05. September 2024
Die Presseschau aus deutschen Zeitungen

Wichtige Themen in den Kommentarspalten sind nach wie vor die Krise bei VW sowie die Debatte zur Asylpolitik. Zunächst aber geht es um die Ankündigung von Bundesarbeitsminister Heil, dass das Bürgergeld 2025 nicht erhöht wird.

Ein Antrag auf Bürgergeld mit einem Kugelschreiber, dahinter mehrere Euro-Scheine
Die Inflation sei stark gesunken, heißt es von der Bundesregierung zur Erklärung für eine Nullrunde beim Bürgergeld im nächsten Jahr. (picture alliance / Zoonar / stockfotos-mg)
Dazu heißt es in der FREIEN PRESSE aus Chemnitz: "Dass es im kommenden Jahr eine Nullrunde beim Bürgergeld geben wird ist richtig. Wichtig ist aber auch zu verstehen, warum es richtig ist. Dass der Regelsatz für einen Alleinstehenden im kommenden Jahr wie im bereits laufenden 563 Euro betragen wird, ist nicht Ergebnis eines Würfelspiels. Es ist aber auch nicht so, dass jemand an der Spitze der Regierung auf den Tisch gehauen und gesagt hätte: 'Jetzt reicht es mal mit den Erhöhungen!' Vielmehr handelt es sich um das Ergebnis einer Berechnung, für die es feststehende und faire Regeln gibt. So hat es das Verfassungsgericht festgelegt – und daran muss die Politik sich halten", stellt die FREIE PRESSE heraus.

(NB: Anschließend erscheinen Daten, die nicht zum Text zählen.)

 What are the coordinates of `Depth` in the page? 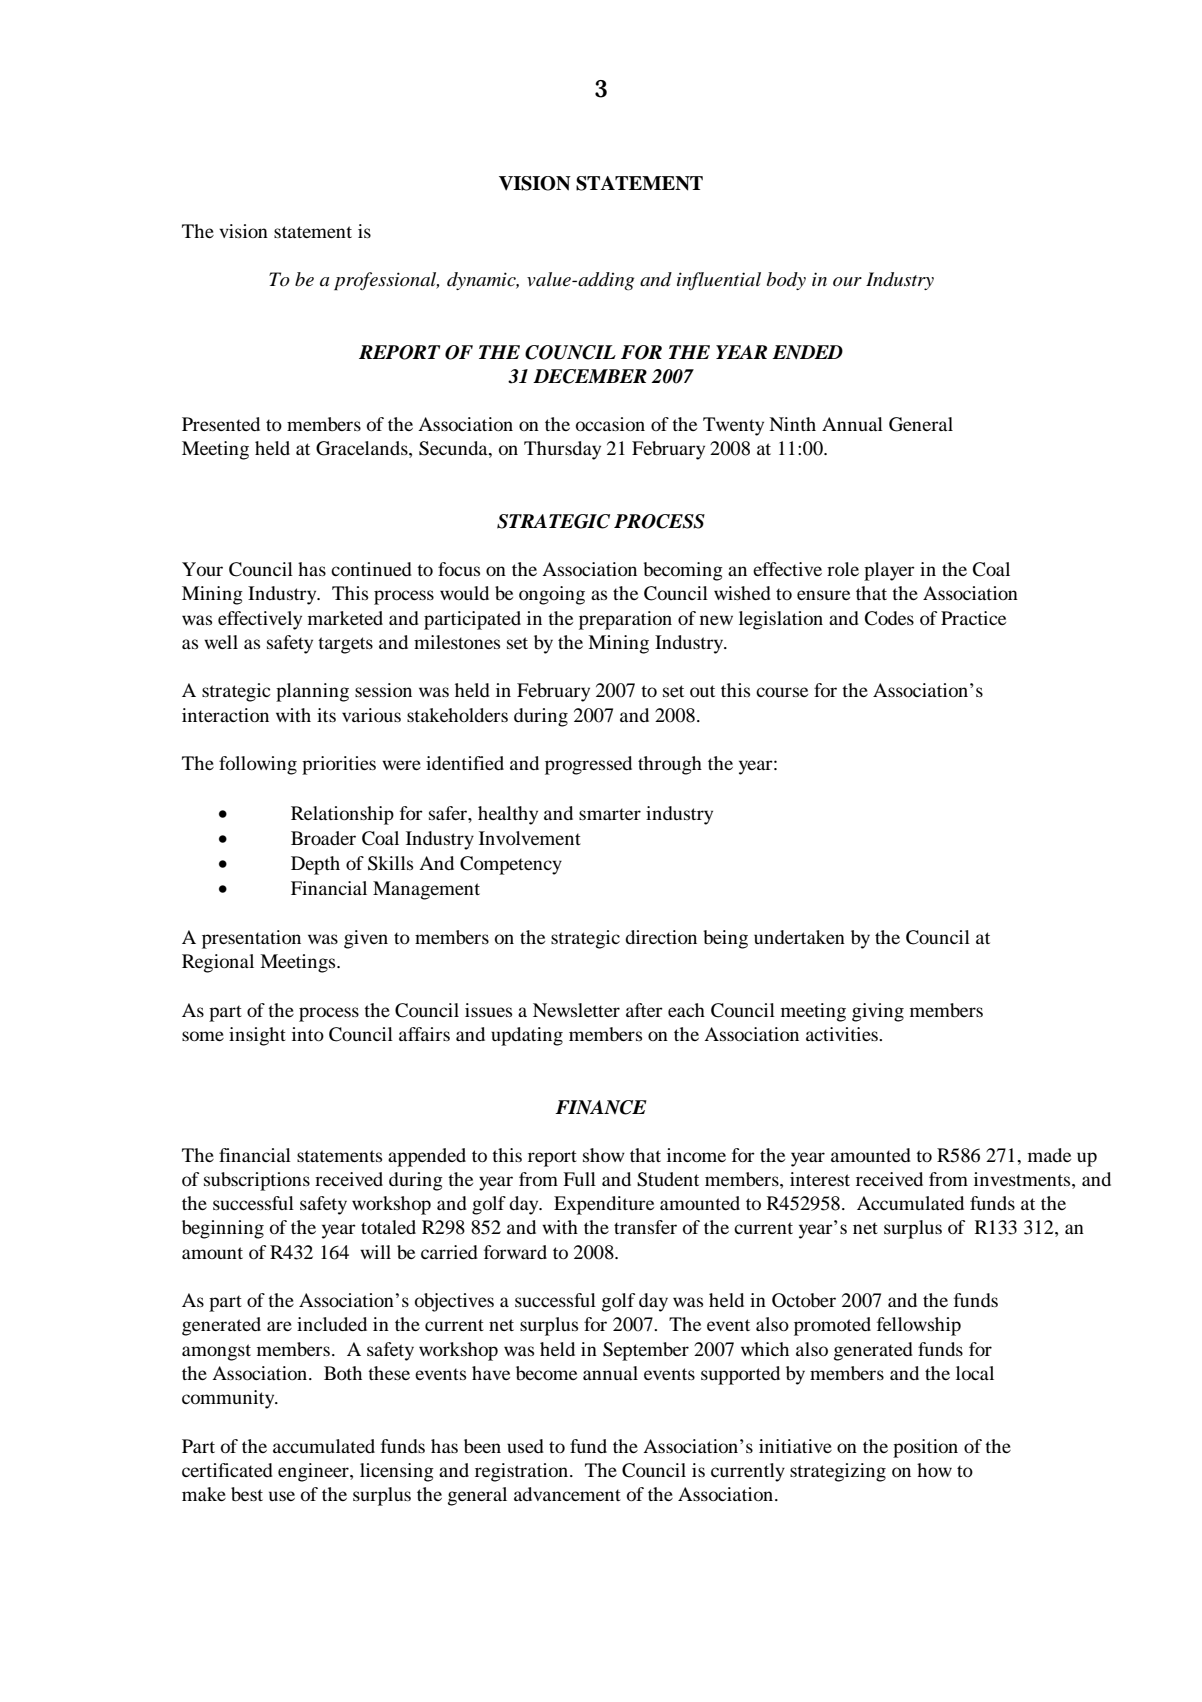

"Die Bundesregierung sollte den Mut haben, offen eine Senkung zu diskutieren", findet die RHEIN-NECKAR-ZEITUNG aus Heidelberg: "So, wie es die FDP fordert. Für den einzelnen Bürgergeld-Empfänger mag es zwar hart sein, wenn er künftig monatlich wieder 14 bis 20 Euro weniger ausgezahlt bekommen sollte – denn um diese Summe geht es laut FDP-Fraktionschef Dürr. Aber wenn man das Bürgergeld als Sicherung des absoluten Existenzminimums versteht, als 'Überlebenshilfe' auf dem Weg zum eigenen Einkommen, dann ist ein solcher Schritt keine unzumutbare Härte – sondern eine Frage der Gerechtigkeit", ist die RHEIN-NECKAR-ZEITUNG überzeugt.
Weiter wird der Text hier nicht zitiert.